En fonction des journaux, l’heure oscille entre 16h20 et 16h39, l’omnibus 142 qui assure la liaison entre la Bastille et la Madeleine débouche du boulevard du Temple sur la place de la République. C’est à ce moment que Jacob Law monte et va s’installer sur l’impériale entre le colonel De Ramel et un inconnu mystérieux, monté en même temps que lui, et qui disparaitra sans laisser de trace. A proximité, sur l’impériale, Monsieur Carlinot et sa femme. L’omnibus longe la place à laquelle Law fait maintenant face, il a le magasin de nouveautés « Au pauvre Jacques » dans son dos et la statue de la République en face de lui. Venant dans l’autre sens, une unité de cuirassiers croise l’omnibus, les chevaux sont au pas, l’omnibus est en train de ralentir pour la prochaine station. Law se lève vise et tire sur les cuirassiers. Dès le deuxième coup de feu le colonel De Ramel se lève et tente de stopper les tirs en le frappant au bras. Law parvient à tirer encore à trois reprises en braquant son arme, cette fois, vers le régiment d’infanterie en faction le long de la place. Monsieur Carlinot frappe alors à son tour, secondé par sa femme qui cogne frénétiquement avec son parapluie. Dès lors, Law désarmé est couché et reçoit une pluie ininterrompue de coups.

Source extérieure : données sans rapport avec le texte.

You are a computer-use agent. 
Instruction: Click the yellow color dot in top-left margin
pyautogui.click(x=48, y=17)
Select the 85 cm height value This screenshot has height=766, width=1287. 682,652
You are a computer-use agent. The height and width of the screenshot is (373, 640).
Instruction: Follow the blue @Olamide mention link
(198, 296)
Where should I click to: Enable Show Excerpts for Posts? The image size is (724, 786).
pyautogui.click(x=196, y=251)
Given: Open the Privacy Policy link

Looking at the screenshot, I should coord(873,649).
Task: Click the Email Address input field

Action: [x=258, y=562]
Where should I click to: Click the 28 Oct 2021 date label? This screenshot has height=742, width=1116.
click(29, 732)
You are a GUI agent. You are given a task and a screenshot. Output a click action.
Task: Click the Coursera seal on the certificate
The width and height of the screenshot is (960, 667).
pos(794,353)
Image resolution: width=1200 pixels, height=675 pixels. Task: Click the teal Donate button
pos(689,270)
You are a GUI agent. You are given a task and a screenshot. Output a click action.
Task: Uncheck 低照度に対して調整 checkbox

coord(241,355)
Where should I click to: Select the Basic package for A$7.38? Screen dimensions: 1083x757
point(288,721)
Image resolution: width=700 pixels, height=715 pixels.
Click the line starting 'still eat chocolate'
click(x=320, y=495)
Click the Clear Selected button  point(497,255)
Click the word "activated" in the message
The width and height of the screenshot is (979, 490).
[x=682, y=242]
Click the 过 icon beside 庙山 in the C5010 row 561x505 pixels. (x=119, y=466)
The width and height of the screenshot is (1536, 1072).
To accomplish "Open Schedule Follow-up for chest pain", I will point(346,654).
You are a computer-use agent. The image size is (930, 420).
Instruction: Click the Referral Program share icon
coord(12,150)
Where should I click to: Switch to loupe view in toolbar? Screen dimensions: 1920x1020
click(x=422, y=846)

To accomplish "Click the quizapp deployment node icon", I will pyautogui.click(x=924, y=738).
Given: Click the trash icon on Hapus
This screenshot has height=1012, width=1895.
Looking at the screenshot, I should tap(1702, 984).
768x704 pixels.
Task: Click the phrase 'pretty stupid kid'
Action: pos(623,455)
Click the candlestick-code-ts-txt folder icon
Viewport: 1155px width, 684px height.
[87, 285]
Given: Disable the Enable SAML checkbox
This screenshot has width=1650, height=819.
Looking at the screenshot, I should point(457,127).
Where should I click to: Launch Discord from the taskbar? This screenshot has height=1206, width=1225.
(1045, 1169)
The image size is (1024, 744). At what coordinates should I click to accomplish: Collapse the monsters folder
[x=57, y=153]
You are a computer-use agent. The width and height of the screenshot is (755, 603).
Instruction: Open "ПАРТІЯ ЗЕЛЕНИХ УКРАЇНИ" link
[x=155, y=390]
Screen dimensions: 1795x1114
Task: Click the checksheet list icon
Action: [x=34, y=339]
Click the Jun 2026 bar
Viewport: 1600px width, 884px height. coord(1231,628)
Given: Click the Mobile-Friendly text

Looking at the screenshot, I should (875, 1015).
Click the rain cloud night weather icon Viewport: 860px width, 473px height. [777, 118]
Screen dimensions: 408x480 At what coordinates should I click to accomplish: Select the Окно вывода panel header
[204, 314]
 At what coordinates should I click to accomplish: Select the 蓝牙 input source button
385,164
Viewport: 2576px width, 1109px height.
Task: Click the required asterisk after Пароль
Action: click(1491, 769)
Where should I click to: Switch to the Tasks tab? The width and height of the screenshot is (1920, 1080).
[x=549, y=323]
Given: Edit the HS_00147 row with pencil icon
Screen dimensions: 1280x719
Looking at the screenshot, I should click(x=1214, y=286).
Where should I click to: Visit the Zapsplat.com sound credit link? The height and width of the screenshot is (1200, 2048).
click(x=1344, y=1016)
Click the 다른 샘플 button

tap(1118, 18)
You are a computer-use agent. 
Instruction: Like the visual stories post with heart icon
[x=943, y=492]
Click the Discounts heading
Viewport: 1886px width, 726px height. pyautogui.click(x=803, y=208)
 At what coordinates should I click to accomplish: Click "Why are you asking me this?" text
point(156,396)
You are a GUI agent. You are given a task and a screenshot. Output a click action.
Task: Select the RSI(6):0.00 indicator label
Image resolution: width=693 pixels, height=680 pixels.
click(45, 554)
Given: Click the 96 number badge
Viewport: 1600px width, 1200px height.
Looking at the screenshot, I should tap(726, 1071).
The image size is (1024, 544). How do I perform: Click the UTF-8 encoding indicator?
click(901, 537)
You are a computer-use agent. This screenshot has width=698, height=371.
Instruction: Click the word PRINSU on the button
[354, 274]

Monsieur Sarda, dès les premiers coups de feu, s’est élancé vers l’omnibus, et s’est hissé sur l’impériale en prenant appui sur une roue, il terrasse Law « en lui administrant la raclée qu’il méritait » c’est-à-dire des coups de poings et de pieds au visage alors que Law est déjà quasi inconscient, il sera félicité par le président du tribunal. Cinq coups de feu sont tirés au total, l’arme est un revolver, possédant donc un barillet et conservant les douilles après le tir. Lors du procès l’expert, Monsieur Gastinne Renette[2], fait remarquer que dans le barillet a six logements, une balle donc restait à tirer. La marque de l’arme ni le calibre ne sont précisés, un seul journal évoque la marque Browning (ce qui est peu probable, cette marque est plutôt connue pour ses pistolets). L’expert précise au procès que cette arme possède tout de même une force de pénétration conséquente.
On apprendra plus tard qu’un seul homme a été réellement touché mais sans provoquer de blessure : la balle s’est écrasée sur le cuirassier Ollagnier (ou Aulagnier) provoquant un enfoncement de la cuirasse, sans dommage pour le cavalier. Une deuxième balle sectionne la dragonne du sabre d’un officier, une troisième traverse la tunique et le pantalon du fantassin Mauclair qui la retrouve dans sa chaussure ! Deux balles disparaissent dans la nature. Sur cinq tirs donc, il y a trois impacts, et deux balles se volatilisent. Une reste à tirer dans ce revolver à six coups. Il faut noter que dans sa main gauche Law, quand il tire, tient une poignée de balles (le chiffre varie de six à quatorze en fonction des journaux) et que dans sa poche on retrouvera une boîte contenant encore quelques munitions.
Le colonel De Ramel qui le premier a frappé Law pour le désarmer, ne participe pas au lynchage, il témoigne : « … le garantir efficacement était impossible à moins de couvrir son corps et de recevoir les coups qui lui étaient destinés. J’eus pendant quelques minutes le spectacle de ce que pouvait être le lynchage d’un criminel accompli par une foule surexcitée. Je me demande encore comment cet individu ne fut pas assommé : c’est un miracle qu’il ait survécu !
[1] Même si parfois une citation ne fait référence qu’à un journal, la plupart du temps nous relatons dans cet article les faits compilés dans plusieurs quotidiens (voir bibliographie).
[2] Petit fils du célèbre armurier Gastinne et qui a épousé la fille de l’associé de son père, Monsieur Renette.